Collect all lines containing the word "highlighted" from the data.

■ ■ ■

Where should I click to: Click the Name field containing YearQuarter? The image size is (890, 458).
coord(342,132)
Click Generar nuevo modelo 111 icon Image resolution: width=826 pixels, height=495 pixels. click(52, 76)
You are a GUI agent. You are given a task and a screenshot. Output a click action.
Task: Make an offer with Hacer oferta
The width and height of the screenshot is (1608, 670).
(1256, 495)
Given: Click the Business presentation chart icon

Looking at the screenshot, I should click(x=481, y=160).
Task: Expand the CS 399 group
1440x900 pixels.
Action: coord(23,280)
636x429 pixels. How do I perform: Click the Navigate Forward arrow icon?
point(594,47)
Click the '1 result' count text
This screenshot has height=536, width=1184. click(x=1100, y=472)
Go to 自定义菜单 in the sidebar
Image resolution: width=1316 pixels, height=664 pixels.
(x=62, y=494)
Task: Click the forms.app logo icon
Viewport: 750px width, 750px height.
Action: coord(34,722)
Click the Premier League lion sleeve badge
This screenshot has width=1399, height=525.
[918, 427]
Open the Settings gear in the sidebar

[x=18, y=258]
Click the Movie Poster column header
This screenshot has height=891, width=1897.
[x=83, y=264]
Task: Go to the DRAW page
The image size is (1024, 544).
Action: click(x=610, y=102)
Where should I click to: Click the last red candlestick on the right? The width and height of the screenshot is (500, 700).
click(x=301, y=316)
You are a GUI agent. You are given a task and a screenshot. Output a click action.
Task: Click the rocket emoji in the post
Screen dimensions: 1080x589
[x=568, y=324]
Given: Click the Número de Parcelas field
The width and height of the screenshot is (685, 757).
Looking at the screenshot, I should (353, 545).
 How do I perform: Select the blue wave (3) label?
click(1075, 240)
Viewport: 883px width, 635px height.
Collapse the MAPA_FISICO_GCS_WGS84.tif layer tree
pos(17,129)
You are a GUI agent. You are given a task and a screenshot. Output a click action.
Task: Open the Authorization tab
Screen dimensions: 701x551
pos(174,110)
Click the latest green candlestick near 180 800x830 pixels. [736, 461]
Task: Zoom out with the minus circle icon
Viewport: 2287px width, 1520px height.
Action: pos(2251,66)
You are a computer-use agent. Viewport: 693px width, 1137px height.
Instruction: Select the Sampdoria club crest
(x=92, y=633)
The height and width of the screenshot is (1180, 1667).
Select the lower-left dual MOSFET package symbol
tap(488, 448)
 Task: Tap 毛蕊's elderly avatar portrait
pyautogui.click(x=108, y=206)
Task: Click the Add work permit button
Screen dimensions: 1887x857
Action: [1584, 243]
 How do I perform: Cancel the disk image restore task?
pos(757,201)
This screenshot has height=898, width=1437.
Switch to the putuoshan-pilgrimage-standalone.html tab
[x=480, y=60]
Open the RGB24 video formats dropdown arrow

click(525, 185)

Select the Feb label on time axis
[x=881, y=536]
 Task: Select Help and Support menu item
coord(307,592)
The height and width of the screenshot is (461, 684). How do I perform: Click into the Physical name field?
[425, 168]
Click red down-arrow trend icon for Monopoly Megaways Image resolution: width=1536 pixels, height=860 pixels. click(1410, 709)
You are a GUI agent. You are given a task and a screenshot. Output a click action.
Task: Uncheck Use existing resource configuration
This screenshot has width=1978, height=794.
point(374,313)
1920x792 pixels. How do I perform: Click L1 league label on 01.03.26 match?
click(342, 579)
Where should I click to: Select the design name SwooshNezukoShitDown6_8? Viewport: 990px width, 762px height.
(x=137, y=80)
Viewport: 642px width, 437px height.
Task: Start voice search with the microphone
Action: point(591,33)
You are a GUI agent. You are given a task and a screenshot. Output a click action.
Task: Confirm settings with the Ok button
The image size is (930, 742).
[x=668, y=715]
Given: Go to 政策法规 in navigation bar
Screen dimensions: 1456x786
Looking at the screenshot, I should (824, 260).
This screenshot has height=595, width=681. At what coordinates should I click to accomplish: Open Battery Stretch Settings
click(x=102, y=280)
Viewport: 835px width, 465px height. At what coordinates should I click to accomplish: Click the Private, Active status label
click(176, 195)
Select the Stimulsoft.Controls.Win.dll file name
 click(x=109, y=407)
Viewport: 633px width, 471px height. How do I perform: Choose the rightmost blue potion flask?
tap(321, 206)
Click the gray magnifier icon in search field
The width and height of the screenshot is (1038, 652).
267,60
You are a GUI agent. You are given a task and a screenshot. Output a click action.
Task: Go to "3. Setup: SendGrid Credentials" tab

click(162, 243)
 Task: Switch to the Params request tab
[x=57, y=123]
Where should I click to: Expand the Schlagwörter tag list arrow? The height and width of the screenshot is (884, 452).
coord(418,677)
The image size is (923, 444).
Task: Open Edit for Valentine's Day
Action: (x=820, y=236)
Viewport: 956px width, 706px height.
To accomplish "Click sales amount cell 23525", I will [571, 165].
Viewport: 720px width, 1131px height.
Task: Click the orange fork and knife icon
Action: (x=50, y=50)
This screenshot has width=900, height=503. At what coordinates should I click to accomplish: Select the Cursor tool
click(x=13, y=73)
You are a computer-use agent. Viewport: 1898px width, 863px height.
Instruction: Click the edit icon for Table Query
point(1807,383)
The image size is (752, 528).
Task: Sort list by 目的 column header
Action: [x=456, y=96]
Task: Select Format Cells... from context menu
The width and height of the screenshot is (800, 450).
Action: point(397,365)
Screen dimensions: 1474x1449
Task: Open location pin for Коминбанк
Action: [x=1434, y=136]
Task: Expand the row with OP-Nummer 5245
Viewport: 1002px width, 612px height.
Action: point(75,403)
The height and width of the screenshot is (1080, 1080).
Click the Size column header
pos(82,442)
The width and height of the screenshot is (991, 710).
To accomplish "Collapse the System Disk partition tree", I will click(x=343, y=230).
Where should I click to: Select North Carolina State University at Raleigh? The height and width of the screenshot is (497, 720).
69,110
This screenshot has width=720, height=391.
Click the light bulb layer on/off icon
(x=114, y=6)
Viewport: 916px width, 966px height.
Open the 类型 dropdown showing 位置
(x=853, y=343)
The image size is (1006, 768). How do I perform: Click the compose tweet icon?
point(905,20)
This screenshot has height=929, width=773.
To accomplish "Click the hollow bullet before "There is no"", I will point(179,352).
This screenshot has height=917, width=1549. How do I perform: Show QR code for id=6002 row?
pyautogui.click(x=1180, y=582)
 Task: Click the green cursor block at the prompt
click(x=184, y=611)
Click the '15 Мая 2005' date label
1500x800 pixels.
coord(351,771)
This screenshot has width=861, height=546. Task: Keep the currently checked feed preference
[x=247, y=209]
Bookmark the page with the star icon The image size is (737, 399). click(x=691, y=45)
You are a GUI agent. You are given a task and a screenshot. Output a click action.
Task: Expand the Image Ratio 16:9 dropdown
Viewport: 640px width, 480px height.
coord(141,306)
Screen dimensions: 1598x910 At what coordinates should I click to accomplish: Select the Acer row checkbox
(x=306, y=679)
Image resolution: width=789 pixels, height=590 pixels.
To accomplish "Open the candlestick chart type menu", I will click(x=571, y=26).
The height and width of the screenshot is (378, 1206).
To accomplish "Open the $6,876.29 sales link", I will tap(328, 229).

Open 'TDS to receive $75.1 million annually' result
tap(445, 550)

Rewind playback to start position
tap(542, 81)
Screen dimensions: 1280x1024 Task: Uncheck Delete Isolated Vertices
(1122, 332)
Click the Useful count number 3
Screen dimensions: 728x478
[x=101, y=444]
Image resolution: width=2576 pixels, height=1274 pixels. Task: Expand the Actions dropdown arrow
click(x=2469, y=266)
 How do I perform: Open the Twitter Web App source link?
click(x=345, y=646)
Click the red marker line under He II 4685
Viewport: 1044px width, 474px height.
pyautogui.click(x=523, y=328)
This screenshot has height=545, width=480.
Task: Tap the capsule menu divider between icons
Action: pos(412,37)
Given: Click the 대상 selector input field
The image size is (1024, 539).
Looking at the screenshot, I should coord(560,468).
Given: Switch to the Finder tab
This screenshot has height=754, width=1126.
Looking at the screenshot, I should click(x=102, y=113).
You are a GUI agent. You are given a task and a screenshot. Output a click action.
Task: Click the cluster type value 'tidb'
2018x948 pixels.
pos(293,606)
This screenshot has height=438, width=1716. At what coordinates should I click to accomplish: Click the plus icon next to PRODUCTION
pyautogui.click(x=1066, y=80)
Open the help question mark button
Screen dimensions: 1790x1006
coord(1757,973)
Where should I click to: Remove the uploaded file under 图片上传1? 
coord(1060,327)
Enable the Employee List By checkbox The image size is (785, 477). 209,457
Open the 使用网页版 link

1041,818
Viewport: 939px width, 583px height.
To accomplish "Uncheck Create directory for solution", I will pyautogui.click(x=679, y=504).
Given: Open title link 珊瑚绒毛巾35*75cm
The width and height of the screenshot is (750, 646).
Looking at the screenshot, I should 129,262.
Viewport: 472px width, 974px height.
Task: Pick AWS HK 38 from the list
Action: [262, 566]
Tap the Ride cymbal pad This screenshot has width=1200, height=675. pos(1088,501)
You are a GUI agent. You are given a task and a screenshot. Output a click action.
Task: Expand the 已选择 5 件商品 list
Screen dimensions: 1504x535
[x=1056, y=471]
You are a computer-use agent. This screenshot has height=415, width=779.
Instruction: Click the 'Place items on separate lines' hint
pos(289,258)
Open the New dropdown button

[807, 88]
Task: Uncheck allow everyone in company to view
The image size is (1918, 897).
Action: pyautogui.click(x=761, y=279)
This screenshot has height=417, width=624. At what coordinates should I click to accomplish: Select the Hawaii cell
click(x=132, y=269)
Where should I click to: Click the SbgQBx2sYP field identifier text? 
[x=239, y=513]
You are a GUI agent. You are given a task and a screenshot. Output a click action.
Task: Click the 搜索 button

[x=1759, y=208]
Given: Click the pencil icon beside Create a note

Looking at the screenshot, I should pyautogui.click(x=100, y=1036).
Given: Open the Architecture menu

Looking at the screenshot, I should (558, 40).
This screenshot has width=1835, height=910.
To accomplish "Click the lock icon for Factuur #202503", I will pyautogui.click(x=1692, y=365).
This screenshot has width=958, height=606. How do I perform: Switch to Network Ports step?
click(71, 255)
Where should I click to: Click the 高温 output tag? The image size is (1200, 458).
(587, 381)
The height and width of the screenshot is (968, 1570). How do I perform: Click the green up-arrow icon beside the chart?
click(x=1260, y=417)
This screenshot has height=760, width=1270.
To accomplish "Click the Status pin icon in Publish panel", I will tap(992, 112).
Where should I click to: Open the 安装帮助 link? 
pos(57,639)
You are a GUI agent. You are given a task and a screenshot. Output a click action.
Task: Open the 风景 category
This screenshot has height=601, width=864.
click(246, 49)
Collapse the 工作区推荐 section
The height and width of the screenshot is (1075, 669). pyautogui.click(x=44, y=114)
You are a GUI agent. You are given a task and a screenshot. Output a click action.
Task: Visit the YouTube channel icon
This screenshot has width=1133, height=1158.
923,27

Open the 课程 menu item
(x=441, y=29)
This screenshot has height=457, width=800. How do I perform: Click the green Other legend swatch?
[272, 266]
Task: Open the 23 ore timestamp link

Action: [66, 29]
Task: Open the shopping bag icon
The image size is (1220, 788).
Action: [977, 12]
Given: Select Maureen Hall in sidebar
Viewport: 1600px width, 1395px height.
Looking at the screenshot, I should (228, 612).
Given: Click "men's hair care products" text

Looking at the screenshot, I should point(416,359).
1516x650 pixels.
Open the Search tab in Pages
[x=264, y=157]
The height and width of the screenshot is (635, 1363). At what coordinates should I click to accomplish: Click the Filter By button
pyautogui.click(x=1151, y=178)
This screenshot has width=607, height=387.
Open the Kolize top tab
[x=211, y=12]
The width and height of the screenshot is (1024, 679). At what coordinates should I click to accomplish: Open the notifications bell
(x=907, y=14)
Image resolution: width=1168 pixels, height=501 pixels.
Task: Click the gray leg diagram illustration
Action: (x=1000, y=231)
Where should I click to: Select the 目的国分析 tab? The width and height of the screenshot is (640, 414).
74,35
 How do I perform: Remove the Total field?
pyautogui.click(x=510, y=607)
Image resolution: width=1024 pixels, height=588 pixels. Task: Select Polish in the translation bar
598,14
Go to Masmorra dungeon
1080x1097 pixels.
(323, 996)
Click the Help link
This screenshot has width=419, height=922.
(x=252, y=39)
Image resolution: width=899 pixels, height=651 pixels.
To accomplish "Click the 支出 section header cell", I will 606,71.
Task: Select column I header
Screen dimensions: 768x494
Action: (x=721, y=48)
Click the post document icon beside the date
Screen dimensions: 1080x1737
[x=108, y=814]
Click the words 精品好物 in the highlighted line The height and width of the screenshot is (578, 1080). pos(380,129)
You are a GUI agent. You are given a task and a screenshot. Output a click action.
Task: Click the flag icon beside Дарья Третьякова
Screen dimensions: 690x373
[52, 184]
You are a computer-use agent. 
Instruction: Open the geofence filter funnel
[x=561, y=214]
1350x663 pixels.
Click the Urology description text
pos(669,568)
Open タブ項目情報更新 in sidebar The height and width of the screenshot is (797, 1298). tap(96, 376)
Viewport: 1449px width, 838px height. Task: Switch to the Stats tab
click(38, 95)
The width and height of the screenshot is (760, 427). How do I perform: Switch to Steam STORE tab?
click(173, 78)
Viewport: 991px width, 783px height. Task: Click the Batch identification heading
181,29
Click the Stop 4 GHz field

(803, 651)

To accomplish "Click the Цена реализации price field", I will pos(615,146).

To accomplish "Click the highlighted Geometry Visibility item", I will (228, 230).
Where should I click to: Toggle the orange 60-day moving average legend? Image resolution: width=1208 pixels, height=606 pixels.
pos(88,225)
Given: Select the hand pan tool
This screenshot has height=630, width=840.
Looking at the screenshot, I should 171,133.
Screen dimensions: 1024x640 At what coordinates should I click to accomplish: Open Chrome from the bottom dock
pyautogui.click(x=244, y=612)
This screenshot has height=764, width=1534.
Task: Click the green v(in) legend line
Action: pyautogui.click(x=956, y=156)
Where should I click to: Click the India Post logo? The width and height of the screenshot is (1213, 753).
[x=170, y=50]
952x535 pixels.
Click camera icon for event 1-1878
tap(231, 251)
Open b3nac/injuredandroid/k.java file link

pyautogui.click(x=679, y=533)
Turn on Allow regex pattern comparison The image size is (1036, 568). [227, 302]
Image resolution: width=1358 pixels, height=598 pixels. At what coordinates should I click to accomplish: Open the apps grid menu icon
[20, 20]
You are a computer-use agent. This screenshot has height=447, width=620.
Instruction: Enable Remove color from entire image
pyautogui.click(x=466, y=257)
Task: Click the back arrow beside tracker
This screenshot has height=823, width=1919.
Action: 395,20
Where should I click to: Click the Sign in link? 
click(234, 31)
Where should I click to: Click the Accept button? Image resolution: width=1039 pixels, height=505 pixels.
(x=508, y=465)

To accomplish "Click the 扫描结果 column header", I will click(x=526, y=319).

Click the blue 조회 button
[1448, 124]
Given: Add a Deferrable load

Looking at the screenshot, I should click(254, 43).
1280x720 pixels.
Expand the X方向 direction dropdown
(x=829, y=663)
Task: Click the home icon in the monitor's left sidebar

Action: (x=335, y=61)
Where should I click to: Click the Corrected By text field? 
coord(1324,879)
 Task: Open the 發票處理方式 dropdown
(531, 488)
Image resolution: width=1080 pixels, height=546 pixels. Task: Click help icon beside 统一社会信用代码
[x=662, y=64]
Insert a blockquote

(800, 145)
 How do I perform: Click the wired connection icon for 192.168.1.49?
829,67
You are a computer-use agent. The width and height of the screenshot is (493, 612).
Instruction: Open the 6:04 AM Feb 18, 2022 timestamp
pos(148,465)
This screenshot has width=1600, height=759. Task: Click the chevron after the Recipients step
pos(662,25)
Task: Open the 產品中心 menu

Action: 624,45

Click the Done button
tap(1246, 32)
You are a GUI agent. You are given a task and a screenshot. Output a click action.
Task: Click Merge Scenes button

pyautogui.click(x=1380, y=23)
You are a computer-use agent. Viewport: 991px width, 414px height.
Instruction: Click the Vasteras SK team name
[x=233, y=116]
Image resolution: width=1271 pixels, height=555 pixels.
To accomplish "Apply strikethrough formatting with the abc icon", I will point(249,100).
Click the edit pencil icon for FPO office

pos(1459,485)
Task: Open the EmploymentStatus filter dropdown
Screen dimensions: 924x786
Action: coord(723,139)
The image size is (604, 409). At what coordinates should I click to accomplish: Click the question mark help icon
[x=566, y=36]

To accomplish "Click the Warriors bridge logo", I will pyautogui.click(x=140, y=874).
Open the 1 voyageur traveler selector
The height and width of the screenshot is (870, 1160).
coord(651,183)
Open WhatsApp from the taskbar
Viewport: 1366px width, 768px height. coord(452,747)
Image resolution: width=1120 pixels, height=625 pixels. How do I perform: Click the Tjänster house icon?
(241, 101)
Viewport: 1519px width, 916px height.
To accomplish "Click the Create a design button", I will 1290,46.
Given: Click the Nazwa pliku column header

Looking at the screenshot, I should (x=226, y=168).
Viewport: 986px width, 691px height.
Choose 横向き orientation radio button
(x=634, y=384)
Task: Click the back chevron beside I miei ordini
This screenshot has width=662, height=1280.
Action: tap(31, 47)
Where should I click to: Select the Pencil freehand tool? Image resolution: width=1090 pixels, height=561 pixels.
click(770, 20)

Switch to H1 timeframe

■ ■ ■

- _Result below_:
Click the words 精品好物 in the highlighted line The height and width of the screenshot is (578, 1080). pos(380,129)
To accomplish "Click the highlighted Geometry Visibility item", I will (228, 230).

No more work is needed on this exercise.